In the present study, we identified dysregulation in critical pathways encompassing primary bile acid biosynthesis and metabolism of xenobiotics by cytochrome P450 in response to OTA, which provide a pathophysiological explanation to OTA-induced live damage. Bile acid is a primary component of bile and plays an important role in the absorption of not only fat and fat-soluble vitamins, but also xenobiotics. OTA is absorbed in the upper portion of the gastrointestinal tract and then transported to the liver. Thereafter, OTA is secreted along with bile acid from the liver to gastrointestinal tract through enterohepatic circulation. An increase in bile acid likely indicates increasing OTA absorption, resulting in the elevation of OTA-induced toxicity. Also, aflatoxins-induced acute liver injuries have been shown to be promoted by elevated serum bile acid levels. The metabolism of xenobiotics by cytochrome P450 is another most relevant pathway for proper liver functioning. Cytochrome P450 system protects liver by metabolizing exogenous substances. We also found a decrease in the expression level of glutathione S-transferase (Gstm2). This gene has previously been reported to be significantly down-regulated during the development of hepatocellular preneoplastic foci in rats34. In our study, the down-regulation of Gstm2 was only observed at the protein level, but not during mRNA profiling study. The one of the possible reasons behind this observation could be that miRNAs can regulate the gene expression at translational level instead of decaying mRNAs35. Another possibility could be that the post-transcriptional regulation, such as phosphorylation, ubiquitination, glycosylation and acetylation, can make changes on proteins but not on mRNAs36,37.
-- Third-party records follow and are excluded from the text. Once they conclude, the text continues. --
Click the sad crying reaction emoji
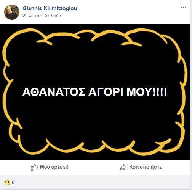 click(x=7, y=182)
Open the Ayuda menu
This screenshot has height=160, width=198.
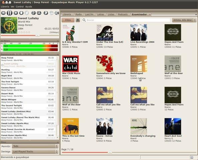coord(29,7)
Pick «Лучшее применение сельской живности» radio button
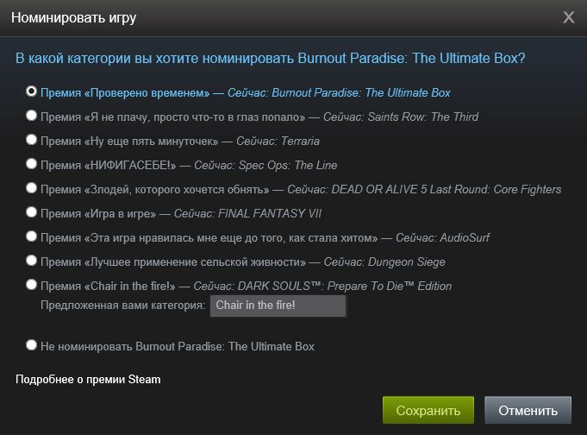This screenshot has height=435, width=587. (32, 260)
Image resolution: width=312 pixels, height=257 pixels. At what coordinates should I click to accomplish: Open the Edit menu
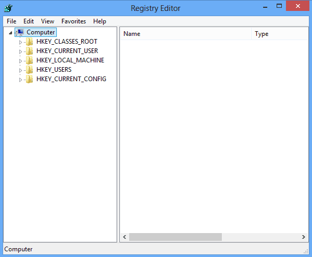29,21
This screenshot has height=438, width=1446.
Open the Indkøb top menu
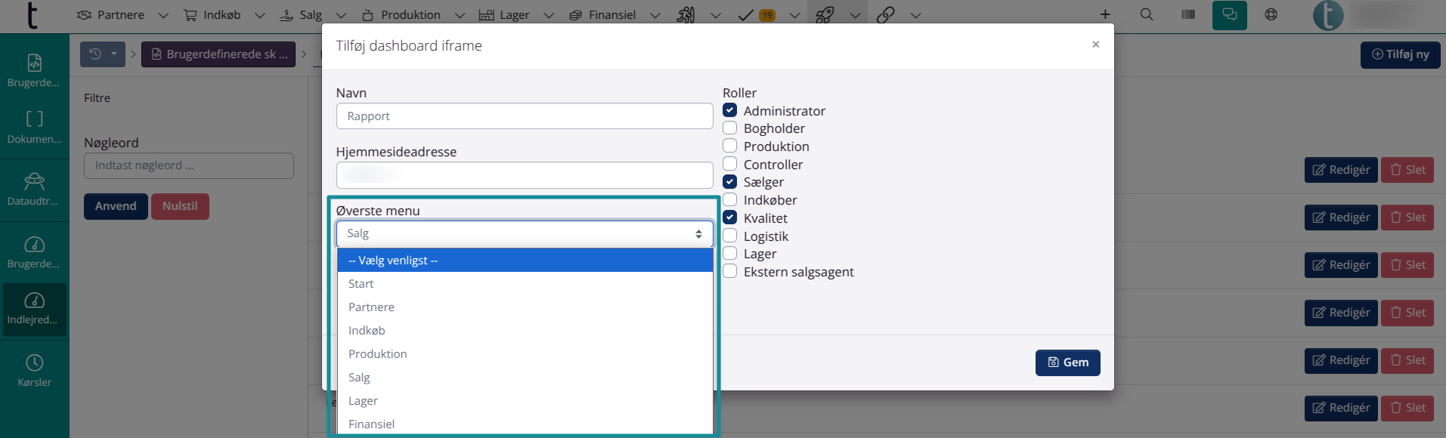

Deregulated PPAR signaling pathway, cysteine and methionine metabolism and arginine and proline metabolism are known to cause metabolic syndrome including obesity, dyslipidemia, hypertension and elevated plasma glucose level. A review of OTA on renal cells has indicated that glomerular capillaries are damaged by hypertension38, which is thought to contribute to OTA-induced disorders. PPARs are closely related to energy status and metabolism. An aberration of PPARs leads to abnormal expression of genes in metabolic pathways, thereby contributing to etiology of metabolic syndrome39. In addition, PPARs are the major regulators of lipid and fatty acid metabolism. This may explain the metabolic shift of lipid pathways by high dose OTA, as well as changes of protein expression in lipid metabolism based on our proteomic data (data not shown). Moreover, coronary artery disease is associated with abnormal methionine metabolism. An elevated level of total homocysteine in the blood is a strong risk factor for atherosclerotic vascular disease in the coronary, cerebral and peripheral vessels and for arterial and venous thromboembolism. Altered methionine metabolism also plays a significant role in the protection against oxidative stress, suggesting that OTA could cause oxidative damage. Further future experiments are required to support the notion whether OTA treatment promotes cardiovascular disease - as arginine and proline metabolism signaling was highly significantly enriched in our study. Interestingly, arginine metabolism has previously been shown to play a major role in cardiovascular physiology and to ameliorate the metabolic syndrome in Zucker diabetic fatty Rats40. Furthermore, OTA has been reported to stimulate ceramide formation which participates in the pathophysiology of cardiovascular diseases27. Additionally, glutaminase 2 (Gls2) expression is induced in response to DNA damage or oxidative stress41, suggesting that OTA may also induces DNA damage or oxidative stress.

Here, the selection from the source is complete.